Two of them - the royal residences at El Pardo and El Escorial in the area of Madrid, built when he was still a prince - are landmark constructions of Spanish Neoclassical architecture. Their lavish interior decorations are still intact. The richest of his casas de campo is the Casa del Labrador (Farmer’s Cottage) in Aranjuez, built and decorated by Charles IV from 1794 onward. It is famous for its magnificent platinum room, designed by French architect Charles Percier and produced in Paris with mahogany, gilded bronzes, platinum, and paintings, anticipating what was to become the Empire style.

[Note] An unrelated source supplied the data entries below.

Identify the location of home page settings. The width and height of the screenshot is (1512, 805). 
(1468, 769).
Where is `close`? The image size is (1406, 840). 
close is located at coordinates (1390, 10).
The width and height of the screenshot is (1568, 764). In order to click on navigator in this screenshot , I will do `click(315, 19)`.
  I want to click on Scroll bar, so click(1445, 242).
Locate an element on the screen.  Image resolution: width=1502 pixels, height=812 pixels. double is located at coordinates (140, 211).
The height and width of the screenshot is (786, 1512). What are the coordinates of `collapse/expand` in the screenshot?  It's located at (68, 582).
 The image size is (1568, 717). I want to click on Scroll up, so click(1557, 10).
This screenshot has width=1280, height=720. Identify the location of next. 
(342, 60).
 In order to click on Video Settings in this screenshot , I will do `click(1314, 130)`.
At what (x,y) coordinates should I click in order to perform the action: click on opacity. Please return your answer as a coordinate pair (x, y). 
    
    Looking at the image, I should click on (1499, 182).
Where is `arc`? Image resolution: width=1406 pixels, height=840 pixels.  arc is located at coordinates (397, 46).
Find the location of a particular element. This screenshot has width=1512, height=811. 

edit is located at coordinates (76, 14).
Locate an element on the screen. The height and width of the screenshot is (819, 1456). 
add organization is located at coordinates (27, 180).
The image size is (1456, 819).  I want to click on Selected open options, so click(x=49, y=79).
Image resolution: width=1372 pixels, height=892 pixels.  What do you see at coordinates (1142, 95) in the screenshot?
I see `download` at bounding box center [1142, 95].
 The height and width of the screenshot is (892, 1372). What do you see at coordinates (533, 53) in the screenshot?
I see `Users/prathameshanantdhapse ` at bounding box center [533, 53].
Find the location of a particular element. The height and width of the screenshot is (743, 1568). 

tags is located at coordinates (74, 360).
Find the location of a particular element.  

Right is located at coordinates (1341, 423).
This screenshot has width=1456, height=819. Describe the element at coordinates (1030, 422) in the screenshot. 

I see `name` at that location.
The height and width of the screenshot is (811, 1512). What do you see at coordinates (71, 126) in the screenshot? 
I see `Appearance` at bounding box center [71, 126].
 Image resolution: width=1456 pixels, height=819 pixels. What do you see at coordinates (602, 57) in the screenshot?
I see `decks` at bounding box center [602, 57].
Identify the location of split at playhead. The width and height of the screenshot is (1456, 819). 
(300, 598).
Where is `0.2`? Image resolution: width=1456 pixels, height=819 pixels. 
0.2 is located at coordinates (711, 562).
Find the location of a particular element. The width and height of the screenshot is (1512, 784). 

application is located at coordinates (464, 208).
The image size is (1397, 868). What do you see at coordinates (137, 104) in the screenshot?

Furnishings from each of these residences are included in the exhibition, illustrating the great interest in classical antiquity that was prevalent throughout Europe at the time. Charles had a special passion for French decorative objects, especially works in silk, bronze, and porcelain, as well as pieces of furniture, and employed a number of artisans who had left Paris during the French Revolution seeking work in Spain. These works not only set a cosmopolitan tone inside the Spanish palaces and casas de campo, but also exerted a strong influence on the work of Spanish artists, thereby helping to bring the art of the court of Madrid into line with that of the rest of Europe. From artists such as the French designer Jean-Démosthène Dugourc and the Spanish architect Isidro Velázquez to silk manufacturers in Lyon, bronze smiths in Paris and Madrid, and woodworkers from the “Royal Workshop,” all contributed to the elaboration of a coherent collection of works that may now be seen outside of Spain for the first time.